Top of Data listing

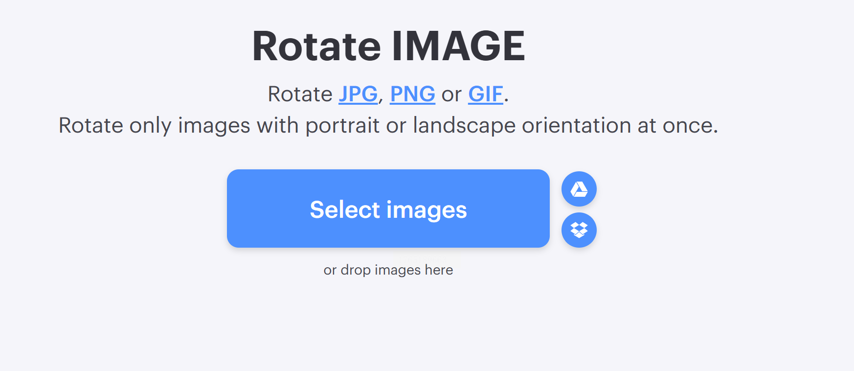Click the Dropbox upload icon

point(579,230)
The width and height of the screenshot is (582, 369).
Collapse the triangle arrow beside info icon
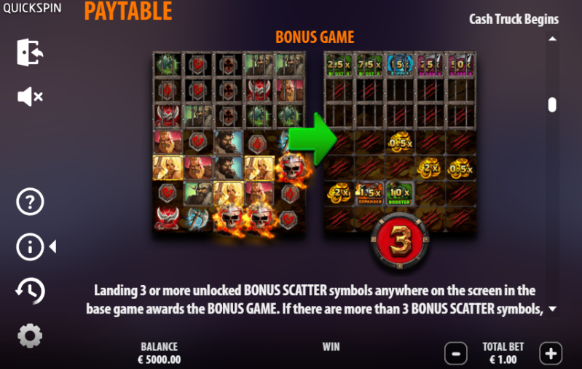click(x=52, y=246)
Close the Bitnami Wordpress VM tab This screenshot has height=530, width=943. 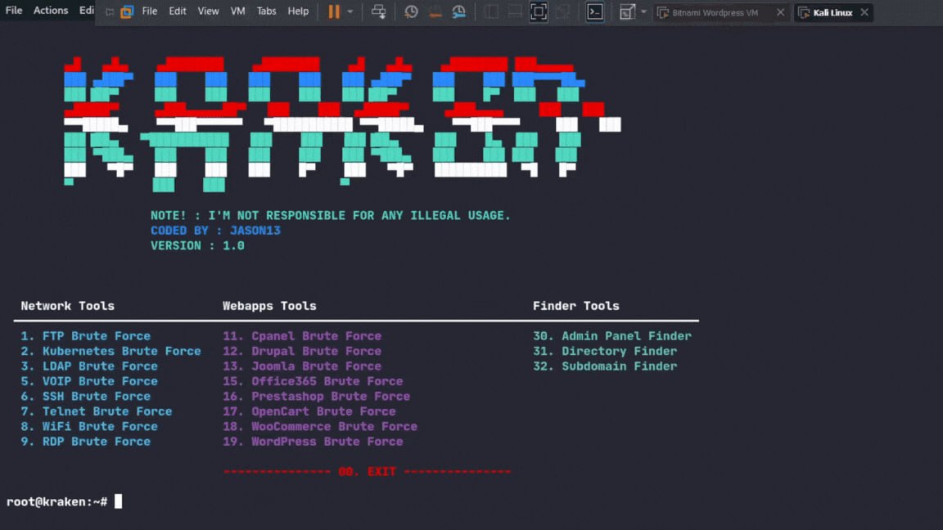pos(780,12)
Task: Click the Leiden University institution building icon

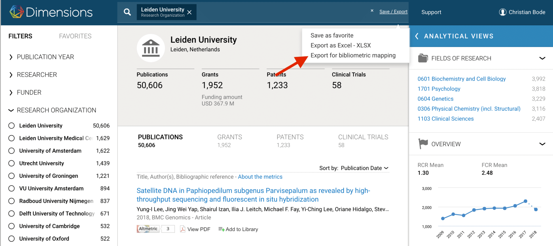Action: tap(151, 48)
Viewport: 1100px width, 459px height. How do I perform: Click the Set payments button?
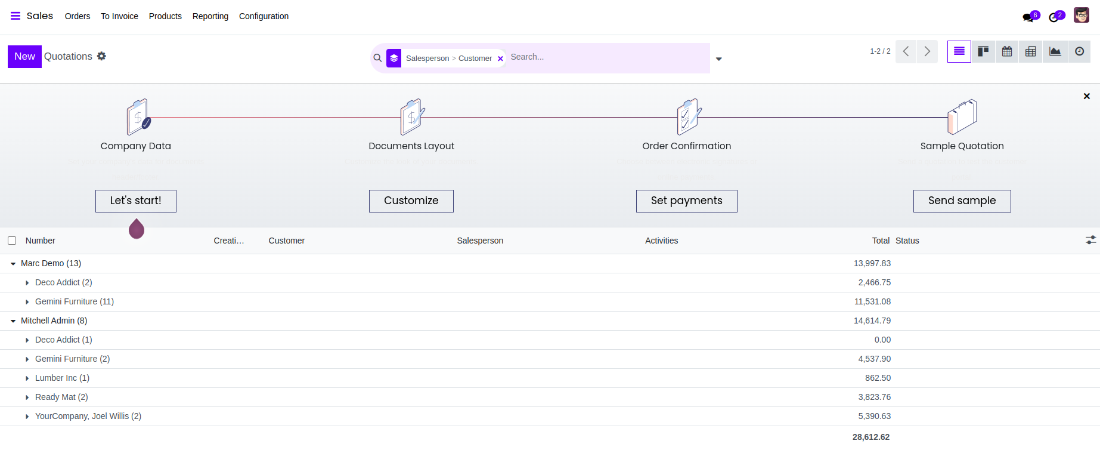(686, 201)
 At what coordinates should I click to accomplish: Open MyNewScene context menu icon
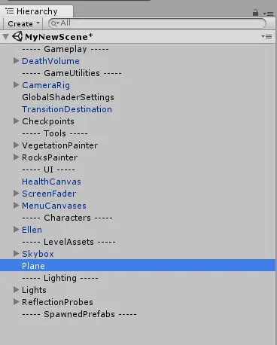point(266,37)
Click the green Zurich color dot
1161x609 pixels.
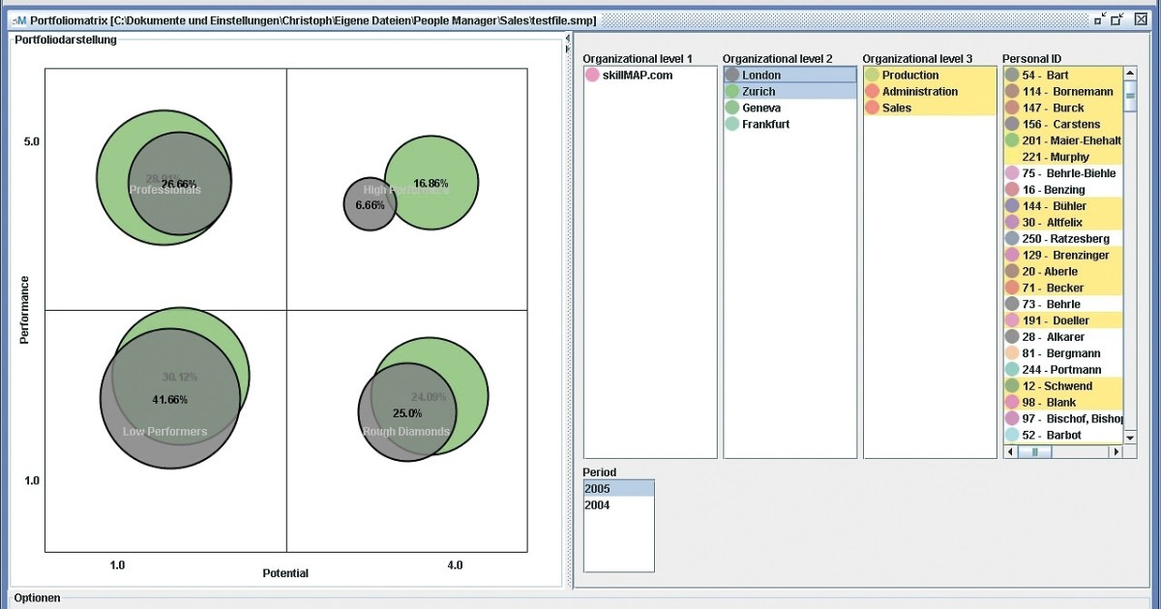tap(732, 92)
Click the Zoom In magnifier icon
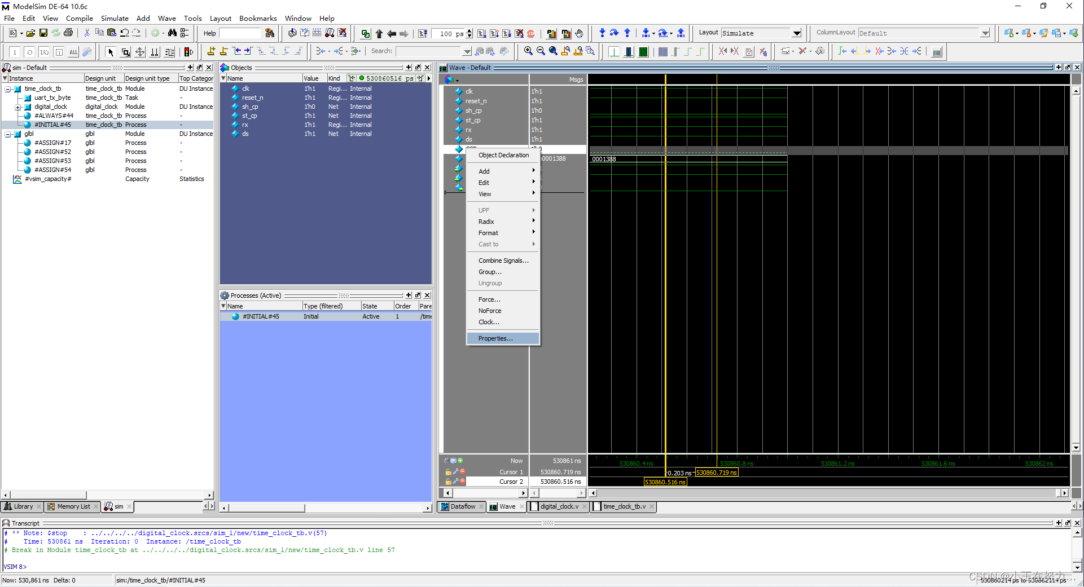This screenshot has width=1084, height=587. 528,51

Bottom of Data listing

> [What the task asks] For this exercise, the lines from the one containing "Viewport: 1100px width, 459px" through the last line of the entries above are to be output exactly, both included, and pictures are skipped.

> [Result]
Viewport: 1100px width, 459px height. How do I perform: Click the Set payments button?
(686, 201)
 At what coordinates should I click to accomplish: Open MyNewScene context menu icon
point(266,37)
Click the green Zurich color dot
1161x609 pixels.
tap(732, 92)
Click the Zoom In magnifier icon
This screenshot has width=1084, height=587. 528,51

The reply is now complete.